As I hope the previous, exhausting paragraph made clear, this was a case with a lot of different, sometimes intertwined and sometimes separate, issues. The majority needed to work through and consider all of the issues in order to disqualify Trump, and it did so in a careful, thoughtful way. It also notably quoted from respected academics and from a decision then-Judge Gorsuch wrote before his appointment to the Supreme Court, in a way that is widely understood as writing primarily for the U.S. Supreme Court’s review of this decision. I don’t agree with every iota of the opinion, and there are issues that I would have handled slightly differently. Nonetheless, I agree with the opinion and think it fundamentally got the issues right. For people who are interested in my thoughts about specific issues that the Colorado Supreme Court addressed, I point you to my previous posts. Most importantly, the majority expressly recognized that this is not a case that courts want to decide, but that nonetheless it’s their duty to apply the law impartially even if that will bring about criticisms and accusations of being politically motivated. I think that’s exactly right, and that the Colorado Court demonstrated a moral courage in accepting the responsibility that comes with their power. That moral courage has been sadly absent from most of the courts that have considered these Section 3 challenges.

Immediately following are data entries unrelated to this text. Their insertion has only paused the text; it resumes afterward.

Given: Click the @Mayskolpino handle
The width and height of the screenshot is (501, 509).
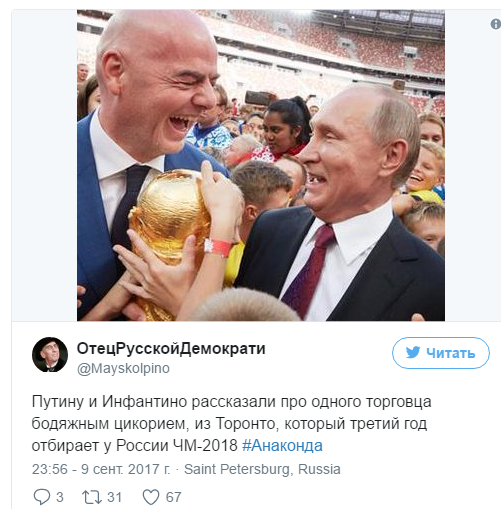Looking at the screenshot, I should point(123,368).
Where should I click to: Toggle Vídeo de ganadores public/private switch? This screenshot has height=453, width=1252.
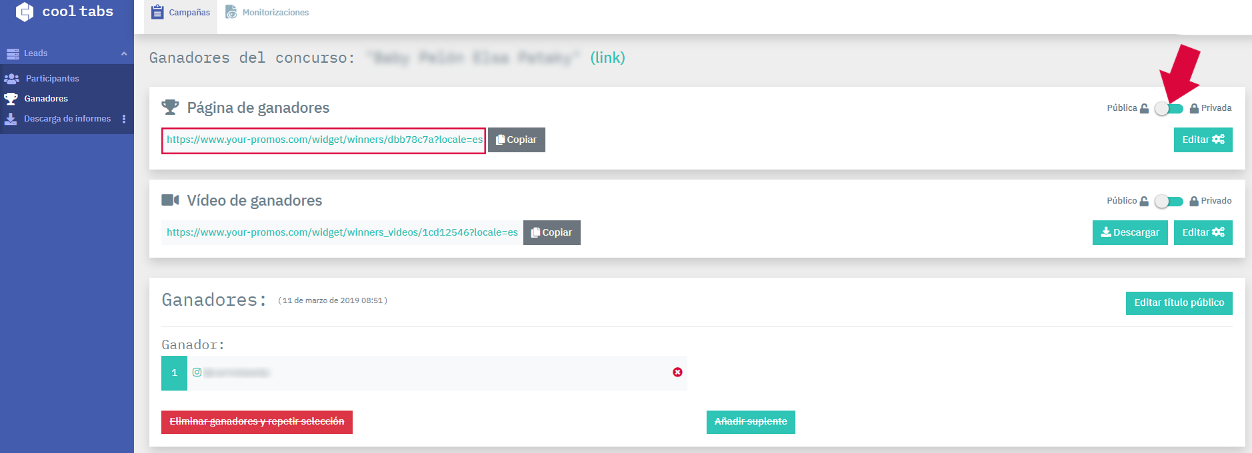click(x=1169, y=201)
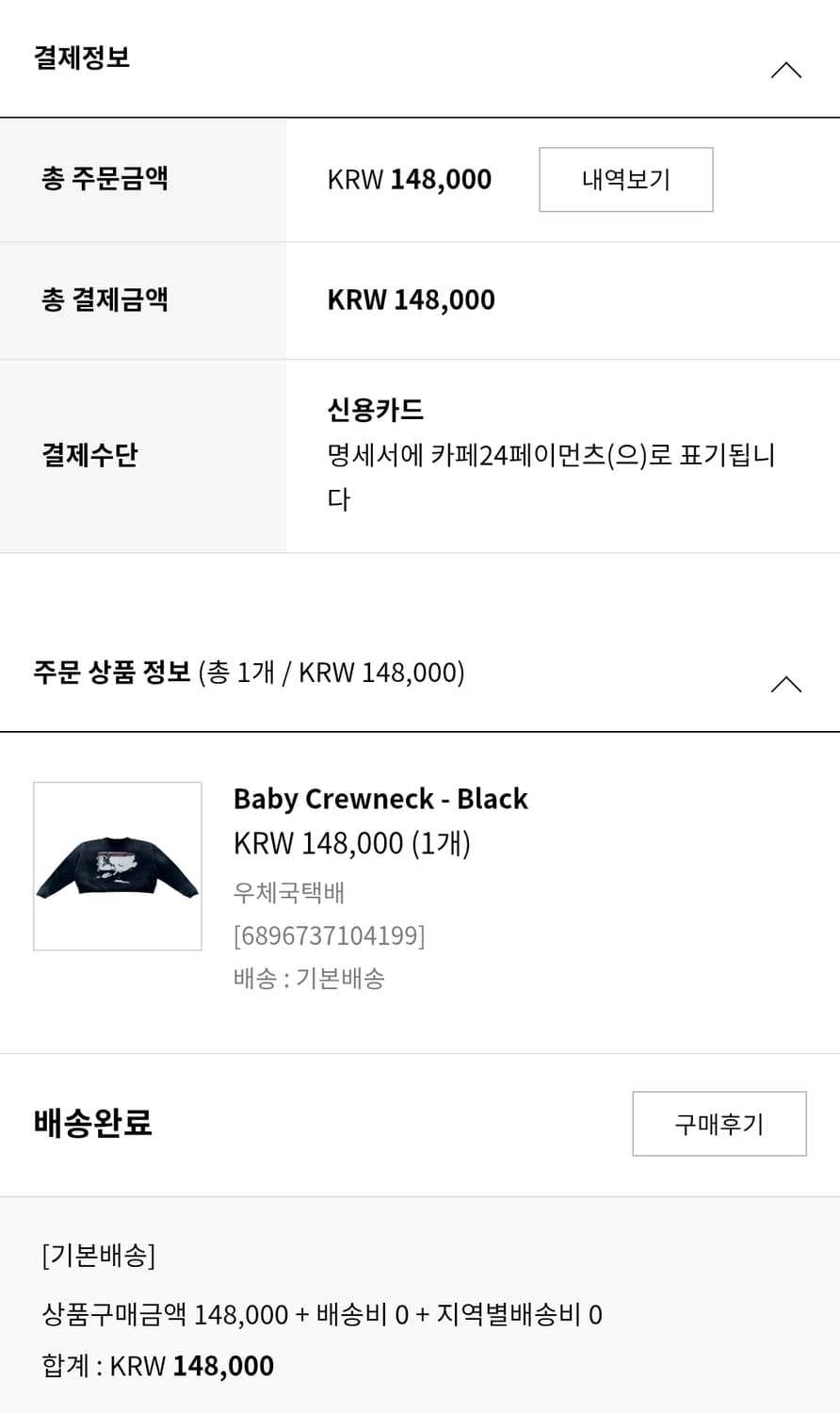Click the 총 주문금액 row label
Screen dimensions: 840x1413
105,178
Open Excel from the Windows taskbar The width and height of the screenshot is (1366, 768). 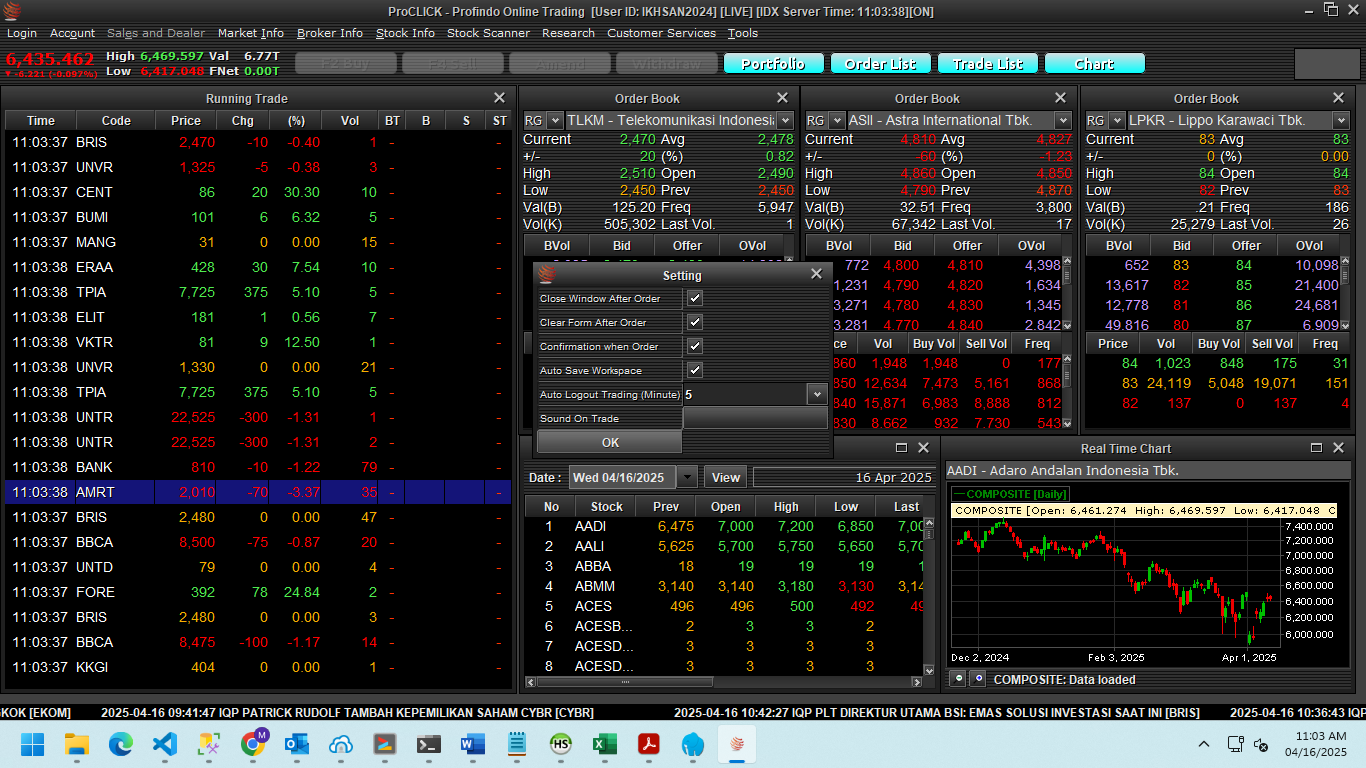tap(604, 744)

The Dissents Are Entirely Procedural, Not Substantive

Three justices dissented from the majority’s opinion: Chief Justice Boatright, Justice Samour, and Justice Berkenkotter. Each wrote their own dissent, and none of the dissents were joined by any of the other justices (although I’m not familiar enough with Colorado Supreme Court practice to know how much that should indicate disagreement). Most tellingly, none of the dissents addressed the majority’s conclusion that Section 3 applies to the Presidency and that Donald Trump engaged in insurrection. They each would have dismissed the case on procedural grounds without reaching those issues, and while they could have nonetheless either agreed with the majority’s conclusions or argued why the majority’s opinions were incorrect (dissenting justices often do even when they disagree on procedural grounds), they chose not to engage.

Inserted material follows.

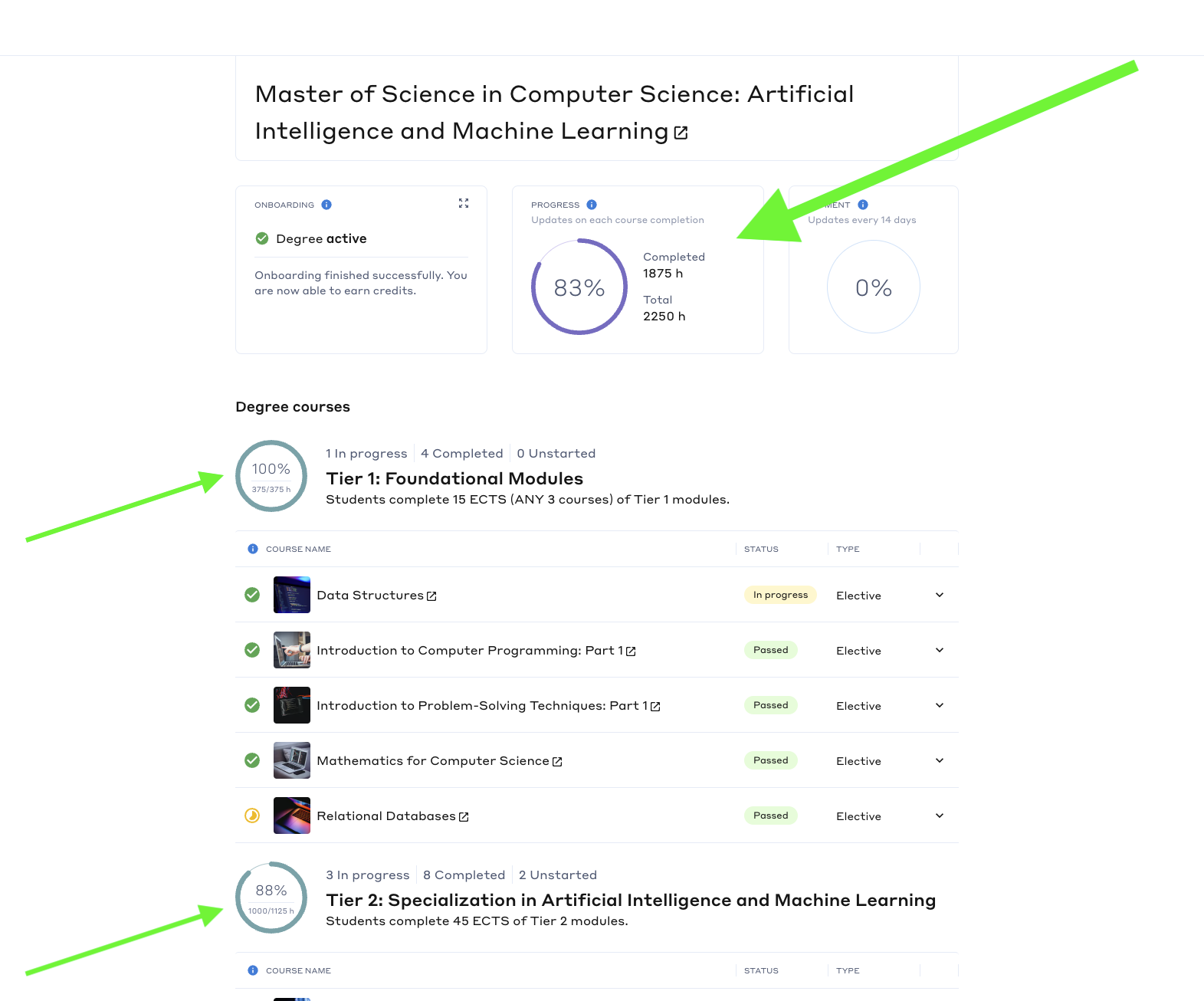Click the 83% progress circle

(x=579, y=287)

The closest any of them came to addressing the substance of the Section 3 claim was in Justice Samour’s dissent in a footnote where he expresses that “[t]here is at least a colorable argument that the majority incorrectly holds that Section 3 applies to the President” and “other parts of the majority’s analysis . . . are at least questionable.” Samour Dissent at 7 n. 3. A “colorable argument” is of course typically lawyer-speak for “a dumb and wrong argument, but not one that a court will laugh at or sanction a lawyer for frivolously arguing because of the obligation to zealously represent a lawyer’s client.” It’s at best a statement of dubious plausibility, because so many better ways of expressing that an argument looks correct without getting into the details exist. It could be a “reasonable” or “credible” or “persuasive” argument. But even in his intemperate and poorly reasoned opinion that often attacks the majority vigorously, Justice Samour wasn’t willing to go that far, merely asserting that the argument about whether Section 3 applies to the President is “at least colorable.” The language describing the majority’s holdings on the First Amendment and the meaning of engaging in insurrection express more doubt, but even there, Justice Samour only says “at least questionable.” This is obviously the most important case that the Colorado Supreme Court will consider all year, likely in the entirety of Justice Samour’s career, but he still isn’t willing to actually engage substantively in the question of whether Section 3’s language would bar Trump from office. Instead, he merely argues that this is procedurally all wrong.

Two of the three dissents rest entirely on an understanding of Colorado’s Election Code. Justice Berkenkotter expressly opines that “I agree with the majority that, if the General Assembly wants to grant state courts the authority to adjudicate Section Three challenges through the Election Code, it can do so.” Berkenkotter Dissent at 25. Her argument is entirely about the statutory scope of Section 1–1–113; in her view, the majority incorrectly allowed this litigation to use the expedited process of Section 1–1–113 to address an issue that needs to be litigated using other processes, in the absence of a clearer instruction that constitutional qualification arguments can be considered under Section 1–1–113. I disagree with her argument, but it’s a close call and her position is entirely reasonable — the statute’s scope is somewhat unclear and textually complicated. Using an expedited process like Section 1–1–113 makes sense because it’s vitally important that issues like whether a candidate is qualified to be elected get resolved quickly and finally well before the election to prevent confusion, disruption, or the election of a candidate who is then blocked from taking office. But just because I think the legislature ought to include claims like this in Section 1–1–113 doesn’t mean that it in fact did, and Justice Berkenkotter’s argument that the legislature did not has some persuasive force. (You see how easy it is to express qualified support for an argument without merely describing it as “colorable?” That’s a strong sign that even Justice Samour knows that Section 3 of course actually applies to the President.) However, it’s also an issue that has now been settled definitively: the scope of Section 1–1–113 is a matter on which the Colorado Supreme Court’s opinion is final, and federal review of the meaning of Section 1–1–113 by the United States Supreme Court would be improper. Justice Berkenkotter’s opinion also has the feeling of having been written as a principal dissent before failing to secure the votes of the other dissenters. Alternately, it may have been written as an attempt to assemble a majority by pulling off justices from the majority who think that these issues are justiciable but could be persuaded that they can avoid having to reach the hard questions by interpreting Section 1–1–113 narrowly. In this regard, it feels very different from Justice Samour’s screed or Chief Justice Boatright’s dissent.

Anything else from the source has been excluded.